A bounced check is one written without the funds in the bank to honor it. A bad check is a bounced check that you do not intend to honor. Bad checks are left unpaid, while bounced checks are paid in a timely manner. The Indiana laws on writing bad checks do not apply to those bounced checks, but to bad checks and those written on closed accounts or with forged signatures. Be aware that a bounced check you intended to pay will become a bad check if it is not paid within 10 days of being dishonored.
Bad checks written on an open account, with no other evidence of fraud, can have stiff penalties. You will receive notice once the check is dishonored, or returned by the bank. Once the notice is sent, you have 30 days to dispute or pay the bad check and fees. After the 30-day period, the person receiving the check can sue you and receive a civil penalty.

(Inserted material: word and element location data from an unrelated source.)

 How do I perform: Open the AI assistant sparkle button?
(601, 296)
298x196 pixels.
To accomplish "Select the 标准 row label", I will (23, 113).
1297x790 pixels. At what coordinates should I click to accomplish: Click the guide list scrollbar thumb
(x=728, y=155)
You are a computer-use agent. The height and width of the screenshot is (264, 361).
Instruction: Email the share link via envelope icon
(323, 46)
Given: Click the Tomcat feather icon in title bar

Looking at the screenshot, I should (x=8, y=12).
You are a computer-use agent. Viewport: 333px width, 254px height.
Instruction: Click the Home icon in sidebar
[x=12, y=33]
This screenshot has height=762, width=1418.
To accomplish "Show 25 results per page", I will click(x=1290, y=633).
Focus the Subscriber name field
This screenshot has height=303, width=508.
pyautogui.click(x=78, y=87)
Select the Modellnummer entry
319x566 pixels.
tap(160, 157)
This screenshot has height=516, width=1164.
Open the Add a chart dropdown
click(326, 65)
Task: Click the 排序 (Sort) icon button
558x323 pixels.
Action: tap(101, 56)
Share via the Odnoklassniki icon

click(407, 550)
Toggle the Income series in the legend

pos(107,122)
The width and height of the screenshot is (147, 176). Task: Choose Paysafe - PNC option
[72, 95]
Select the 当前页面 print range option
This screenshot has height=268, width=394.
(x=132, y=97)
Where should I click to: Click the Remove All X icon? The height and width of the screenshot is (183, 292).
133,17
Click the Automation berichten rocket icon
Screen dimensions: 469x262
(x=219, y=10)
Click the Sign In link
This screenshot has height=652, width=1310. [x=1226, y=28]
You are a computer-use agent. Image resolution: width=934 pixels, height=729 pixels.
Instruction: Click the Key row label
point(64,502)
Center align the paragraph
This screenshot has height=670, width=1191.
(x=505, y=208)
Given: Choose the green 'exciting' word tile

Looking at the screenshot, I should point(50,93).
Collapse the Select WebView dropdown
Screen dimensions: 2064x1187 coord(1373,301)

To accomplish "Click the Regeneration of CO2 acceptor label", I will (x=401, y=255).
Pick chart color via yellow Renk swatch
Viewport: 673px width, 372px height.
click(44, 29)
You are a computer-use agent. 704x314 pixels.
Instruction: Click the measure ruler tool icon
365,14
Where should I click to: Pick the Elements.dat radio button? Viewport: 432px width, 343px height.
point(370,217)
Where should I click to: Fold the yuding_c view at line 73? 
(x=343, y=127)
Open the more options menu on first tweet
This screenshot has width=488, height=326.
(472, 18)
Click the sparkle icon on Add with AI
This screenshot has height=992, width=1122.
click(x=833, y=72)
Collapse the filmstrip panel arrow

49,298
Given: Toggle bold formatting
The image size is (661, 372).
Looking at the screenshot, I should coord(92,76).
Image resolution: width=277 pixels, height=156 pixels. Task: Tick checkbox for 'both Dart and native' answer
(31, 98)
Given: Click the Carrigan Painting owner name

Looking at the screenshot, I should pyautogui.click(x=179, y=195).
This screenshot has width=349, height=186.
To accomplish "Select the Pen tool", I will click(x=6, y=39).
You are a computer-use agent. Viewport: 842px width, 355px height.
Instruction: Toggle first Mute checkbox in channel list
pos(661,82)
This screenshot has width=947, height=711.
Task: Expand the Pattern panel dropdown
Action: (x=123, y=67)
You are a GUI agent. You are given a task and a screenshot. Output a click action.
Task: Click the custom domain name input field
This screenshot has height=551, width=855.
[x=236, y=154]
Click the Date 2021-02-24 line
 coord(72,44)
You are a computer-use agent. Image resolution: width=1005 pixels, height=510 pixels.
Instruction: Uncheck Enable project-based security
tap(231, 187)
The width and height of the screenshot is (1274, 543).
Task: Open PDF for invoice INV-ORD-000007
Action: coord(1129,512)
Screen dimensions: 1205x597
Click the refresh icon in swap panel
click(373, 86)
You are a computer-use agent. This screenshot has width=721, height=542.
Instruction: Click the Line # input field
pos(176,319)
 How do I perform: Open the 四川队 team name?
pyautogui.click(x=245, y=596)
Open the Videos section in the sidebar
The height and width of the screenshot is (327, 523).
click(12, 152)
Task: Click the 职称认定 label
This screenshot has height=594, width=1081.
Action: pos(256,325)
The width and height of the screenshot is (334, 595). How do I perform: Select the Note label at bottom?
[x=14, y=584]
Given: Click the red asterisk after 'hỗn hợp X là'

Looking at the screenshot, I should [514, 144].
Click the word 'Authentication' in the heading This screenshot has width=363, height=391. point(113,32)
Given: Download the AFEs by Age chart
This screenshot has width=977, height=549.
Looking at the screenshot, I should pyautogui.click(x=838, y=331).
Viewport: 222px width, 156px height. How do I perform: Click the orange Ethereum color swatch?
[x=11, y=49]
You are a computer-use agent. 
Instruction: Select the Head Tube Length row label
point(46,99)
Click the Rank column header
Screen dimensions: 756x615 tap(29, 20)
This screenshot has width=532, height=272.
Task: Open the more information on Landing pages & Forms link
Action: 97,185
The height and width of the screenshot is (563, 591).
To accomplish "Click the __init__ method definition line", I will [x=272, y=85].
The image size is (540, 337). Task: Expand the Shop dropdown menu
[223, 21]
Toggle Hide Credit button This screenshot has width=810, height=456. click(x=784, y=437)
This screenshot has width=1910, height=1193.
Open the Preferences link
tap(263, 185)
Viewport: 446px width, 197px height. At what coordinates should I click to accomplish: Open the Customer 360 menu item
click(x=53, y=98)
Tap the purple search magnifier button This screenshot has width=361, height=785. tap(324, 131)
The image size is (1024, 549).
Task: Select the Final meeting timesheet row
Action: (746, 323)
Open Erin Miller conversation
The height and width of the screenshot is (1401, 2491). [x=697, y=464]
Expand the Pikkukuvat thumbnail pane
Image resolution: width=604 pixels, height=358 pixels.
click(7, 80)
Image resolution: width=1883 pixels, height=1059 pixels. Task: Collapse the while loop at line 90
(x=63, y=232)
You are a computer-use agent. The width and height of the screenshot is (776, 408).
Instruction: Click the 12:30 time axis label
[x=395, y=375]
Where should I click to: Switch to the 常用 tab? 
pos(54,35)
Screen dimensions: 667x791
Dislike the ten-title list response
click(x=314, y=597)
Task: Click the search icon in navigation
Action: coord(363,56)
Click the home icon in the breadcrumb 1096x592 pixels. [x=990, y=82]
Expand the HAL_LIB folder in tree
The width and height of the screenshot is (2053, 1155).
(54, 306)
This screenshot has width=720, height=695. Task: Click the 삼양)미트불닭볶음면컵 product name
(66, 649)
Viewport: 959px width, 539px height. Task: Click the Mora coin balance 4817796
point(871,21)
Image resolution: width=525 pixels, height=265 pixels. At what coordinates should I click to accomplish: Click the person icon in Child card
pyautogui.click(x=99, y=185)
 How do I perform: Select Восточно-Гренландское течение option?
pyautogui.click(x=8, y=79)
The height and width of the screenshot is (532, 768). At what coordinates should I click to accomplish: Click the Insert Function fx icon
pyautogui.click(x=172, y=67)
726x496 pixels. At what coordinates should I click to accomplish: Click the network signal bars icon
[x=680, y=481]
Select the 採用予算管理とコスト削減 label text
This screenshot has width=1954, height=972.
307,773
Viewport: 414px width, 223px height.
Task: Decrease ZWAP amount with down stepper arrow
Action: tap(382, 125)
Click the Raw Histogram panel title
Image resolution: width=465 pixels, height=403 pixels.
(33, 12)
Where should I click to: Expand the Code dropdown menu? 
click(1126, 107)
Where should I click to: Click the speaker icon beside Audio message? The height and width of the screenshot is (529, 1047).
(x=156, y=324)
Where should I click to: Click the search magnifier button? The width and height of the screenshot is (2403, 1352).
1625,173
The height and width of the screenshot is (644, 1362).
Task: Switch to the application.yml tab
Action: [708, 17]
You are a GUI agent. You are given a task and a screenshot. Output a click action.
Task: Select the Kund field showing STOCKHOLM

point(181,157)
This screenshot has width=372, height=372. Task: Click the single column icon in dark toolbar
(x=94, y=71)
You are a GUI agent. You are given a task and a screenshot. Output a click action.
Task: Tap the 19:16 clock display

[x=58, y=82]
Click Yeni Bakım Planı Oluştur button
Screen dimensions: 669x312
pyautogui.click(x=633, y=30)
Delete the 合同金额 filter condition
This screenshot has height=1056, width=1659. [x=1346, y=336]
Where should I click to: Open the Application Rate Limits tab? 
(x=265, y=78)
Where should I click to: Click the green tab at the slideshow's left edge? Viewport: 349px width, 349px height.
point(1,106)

Criminal charges apply if the check is written on a closed account, is a fake check or is written with a forged signature. Once such a situation is discovered, the check receiver can contact the prosecuting attorney's office in his area to file criminal charges. Depending on the amount of the check, the writer may be charged with a felony.
Bad checks are also created when you call a bank to stop payment on the check before it could be cashed. If there is no valid reason for the stop-payment, you can be sued for not honoring the check.
The penalty for a bad check is a fine. The fine consists of three times the amount of the original check ($500 maximum and only for checks that are less than $250), $100 or more in attorney's fees and 18 percent interest for every year that the check is left unpaid. Criminal charges can be a fine of up to $5,000 or less than a year in jail. Depending on the case, the judge may levy both penalties at the same time. Fees for traveling to court and the employees costs for taking a day out of work to testify may also become part of the penalty.